La Sagrada Escritura nos presenta la vocación: “Y mientras pasaba junto al mar de Galilea, vio a Simón y a Andrés, el hermano de Simón, que echaban las redes en el mar, pues eran pescadores. Y les dijo Jesús: -Seguidme y haré que seáis pescadores de hombres. Y, al momento, dejaron las redes y le siguieron” (Mc 1, 16-18). Jesucristo llama de una forma muy clara pero siempre deja la libertad. Los que se deciden por su voz, que llama, han de estar seguros que tendrán una recompensa que nada tiene que ver con las recompensas humanas. Y a estas recompensas se les denomina bienaventuranzas. “Las bienaventuranzas dibujan el rostro de Jesucristo y describen su caridad; expresan la vocación de los fieles asociados a la gloria de su Pasión y de su Resurrección; iluminan las acciones y las actitudes características de la vida cristiana; son promesas paradójicas que sostienen la esperanza en las tribulaciones; anuncian a los discípulos las bendiciones y las recompensas ya incoadas; quedan inauguradas en la vida de la Virgen María y de todos los santos” (Catecismo de la Iglesia Católica, n. 1717).

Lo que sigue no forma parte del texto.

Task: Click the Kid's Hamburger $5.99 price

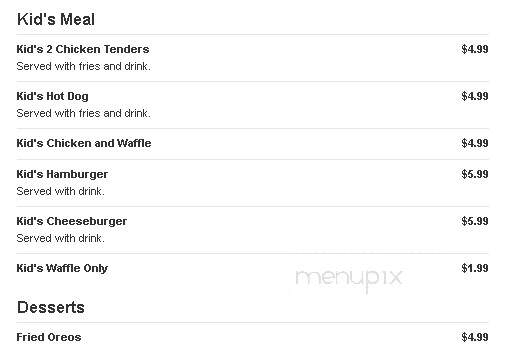Action: [x=475, y=174]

En todo ser humano existe un gran deseo y es el de ser feliz. La vocación tiene como finalidad llevar al gozo. Una vocación equivocada lleva siempre a la angustia y a la tristeza. Con las bienaventuranzas se proclama dichoso, feliz, a alguien. En ese sentido, están situadas en el centro de los anhelos humanos, porque “todos nosotros queremos vivir felices, y en el género humano no hay nadie que no dé su asentimiento a esta proposición incluso antes de que sea plenamente enunciada” (San Agustín, De moribus ecclesiae 1, 3, 4). La vocación no se sustenta en el egoísmo y en los sentimientos camuflados de autosuficiencia. La vocación es un encuentro gozoso con la voz interior que se ha de escuchar con humildad. Y en esa voz interior se hace presente el eco de Dios. “Por paso que hable, está tan cerca que nos oirá. Ni ha menester alas para ir a buscarle, sino ponerse en soledad y mirarle dentro de sí y no extrañarse de tan buen huésped; sino con grata humildad hablarle como a padre, pedirle como a padre, contarle sus trabajos, pedirle remedios para ello, entendiendo que no es digna de ser hija” (Santa Teresa de Jesús, Camino de Perfección 28, 2).

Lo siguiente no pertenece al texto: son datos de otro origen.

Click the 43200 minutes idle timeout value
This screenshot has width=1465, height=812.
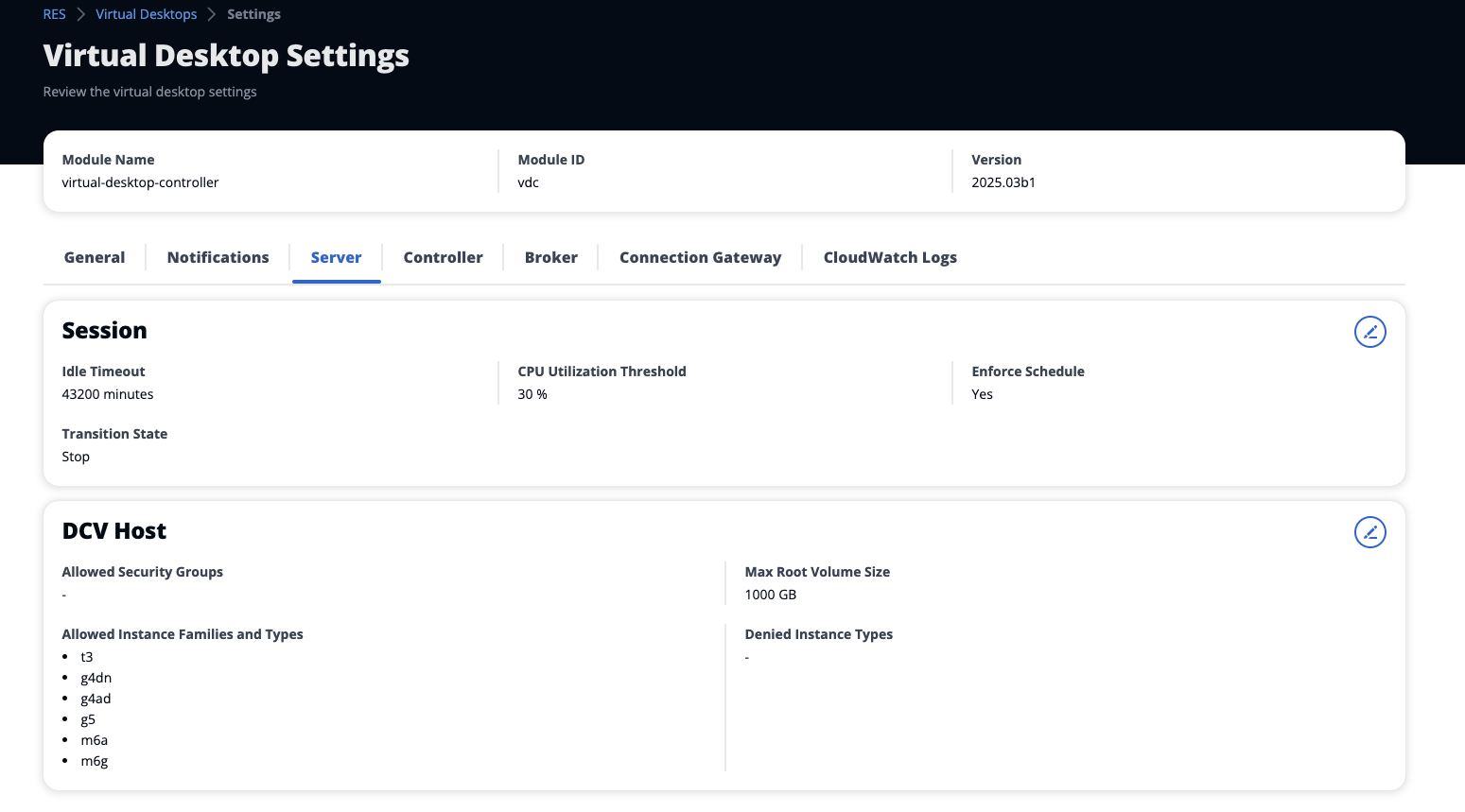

Hay momentos en la vida que las decisiones han de hacerse con plena conciencia y no se ha de desdibujar con justificaciones puramente superficiales. Las mociones interiores, bien purificadas por la oración que tiene como medio y meta el encuentro con el eco de Dios y su Palabra, no serán derrotadas por la superficialidad materialista y hedonista de aquellos que auguran un mundo feliz. La calidad de una vocación pasa por el filtro de un seguimiento especial: “Si alguno quiere venir detrás de mí, que se niegue a sí mismo, que tome su cruz cada día, y que me siga” (Lc 9, 23). Los parámetros del discípulo son muy distintos a los parámetros del mundo. Por lo cual vale más seguir el eco de Dios con todas sus consecuencias que los rumores estentóreos de propuestas efímeras.